▸ **SOURCE**
************

For the Hope of It All

From the opening strum, August feels like a warm sunray on skin, and the sting that follows. You’re lulled by its cinematic production (Jack Antonoff deserves a standing ovation), but it’s Swift’s voice that carries the real weight. The way she sings “Get in the car” captures how hopeful, excited, and desperate she is—not to overstep, but to be loved.

“Back when we were still changing for the better
Wanting was enough
For me it was enough
To live for the hope of it all”

That bridge is the emotional climax of the Folklore triangle. It’s the breath before heartbreak, when you still believe love could bend in your direction, if you just stayed hopeful enough. Augustine isn’t the femme fatale you blame for ruining a relationship, she’s the one who thought she was chosen. Who thought he meant it. (He is just boy! Augustine.)

A Subtle Power Move: The Age Theory

Let’s talk lore. There’s a theory, one I wholeheartedly subscribe to—that Augustine was older than James and Betty. She pulls up in a car (“Remember when I pulled up and said get in the car?”), while James rides a skateboard. She’s the one sipping the wine, with the college references, with the perspective.

************

▸ **SUPPLIED MATERIAL**
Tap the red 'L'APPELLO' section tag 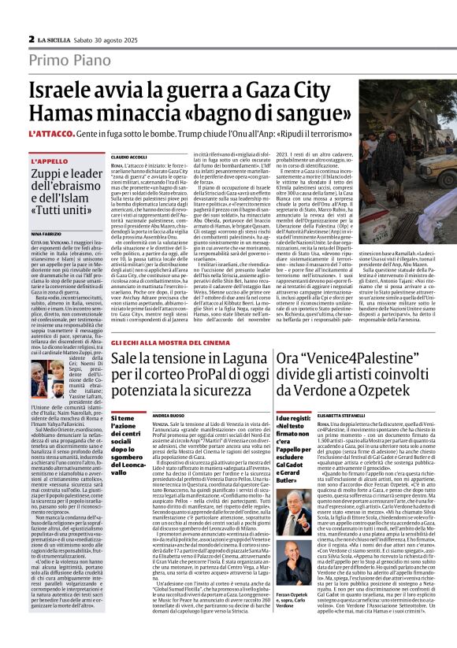(x=49, y=161)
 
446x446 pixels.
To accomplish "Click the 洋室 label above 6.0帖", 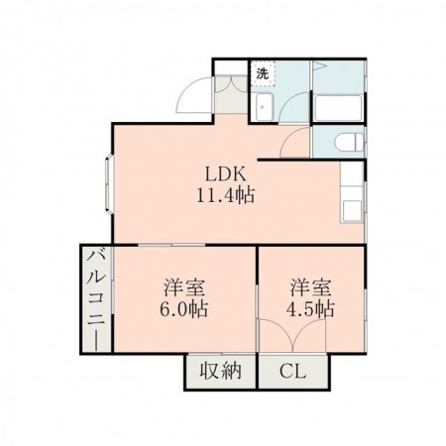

************

▸ **THE TASKS**
1. In the August write-up, which words describe how Swift sounds when she sings "Get in the car"? List every one.
2. Reproduce the August write-up word for word, from "From the opening" up to and including "just boy! Augustine.)".

▸ **IN RESPONSE**
1. hopeful, excited, desperate

2.
From the opening strum, August feels like a warm sunray on skin, and the sting that follows. You’re lulled by its cinematic production (Jack Antonoff deserves a standing ovation), but it’s Swift’s voice that carries the real weight. The way she sings “Get in the car” captures how hopeful, excited, and desperate she is—not to overstep, but to be loved.

“Back when we were still changing for the better
Wanting was enough
For me it was enough
To live for the hope of it all”

That bridge is the emotional climax of the Folklore triangle. It’s the breath before heartbreak, when you still believe love could bend in your direction, if you just stayed hopeful enough. Augustine isn’t the femme fatale you blame for ruining a relationship, she’s the one who thought she was chosen. Who thought he meant it. (He is just boy! Augustine.)